Pour d'autres en revanche, l'heure de la dissolution a déjà sonné. Aux deux bouts de l'échiquier, Rassemblement national et Insoumis la réclament haut et fort.

«En cas de nouvelles élections, ce serait une victoire du RN. Le front républicain est mort», avertit toutefois le cadre du camp présidentiel.

«Qu"il parle!»

Et si Emmanuel Macron perd deux fois les élections, «il sera obligé de démissionner», affirme un conseiller de l'exécutif, même si l'intéressé rejette avec force cette issue extrême.

En attendant, responsables politiques et observateurs ont perdu toute boussole. «C'est le brouillard absolu», concède un cadre macroniste.

«Personne ne comprend rien. On est dans une incertitude très forte», renchérit Delphine Dulong.

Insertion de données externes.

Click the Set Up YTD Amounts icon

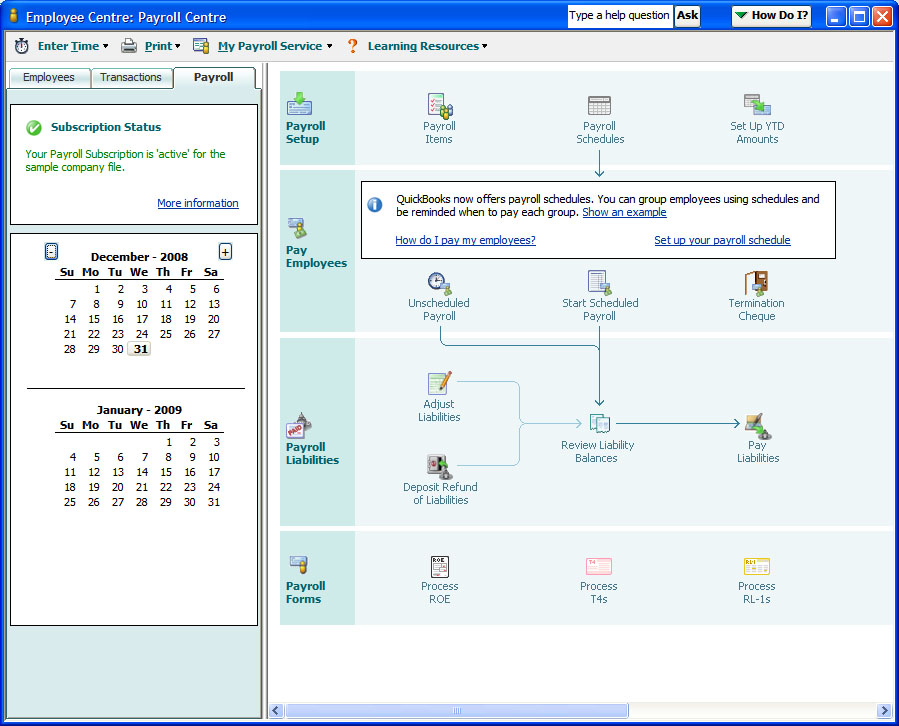[757, 106]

D'autres somment le chef de l'Etat de s'expliquer. «Mais qu'il parle, bon sang!», lance le président LR des Hauts-de-France, Xavier Bertrand. «La politique internationale c'est important (..) mais l'intérêt des Français c'est encore plus important», martèle-t-il.

Stabilité française importante pour l'Europe

Depuis la nomination de Sébastien Lecornu, le 9 septembre, le chef de l'Etat s'est surtout illustré sur la scène internationale, prenant la tête du camp pour la reconnaissance d'un Etat palestinien à l'ONU ou celui de la lutte contre la flotte pétrolière russe fantôme en Europe.

«Son aptitude à prendre des initiatives sur la scène internationale risque toutefois d'être affectée» par la nouvelle crise, relève Célia Belin au Conseil européen pour les relations internationales (ECFR) à Paris.

A Berlin comme ailleurs, l'inquiétude est palpable. La stabilité de la France est «importante pour l'Europe», a rappelé avec force le porte-parole du gouvernement allemand, Stefan Kornelius.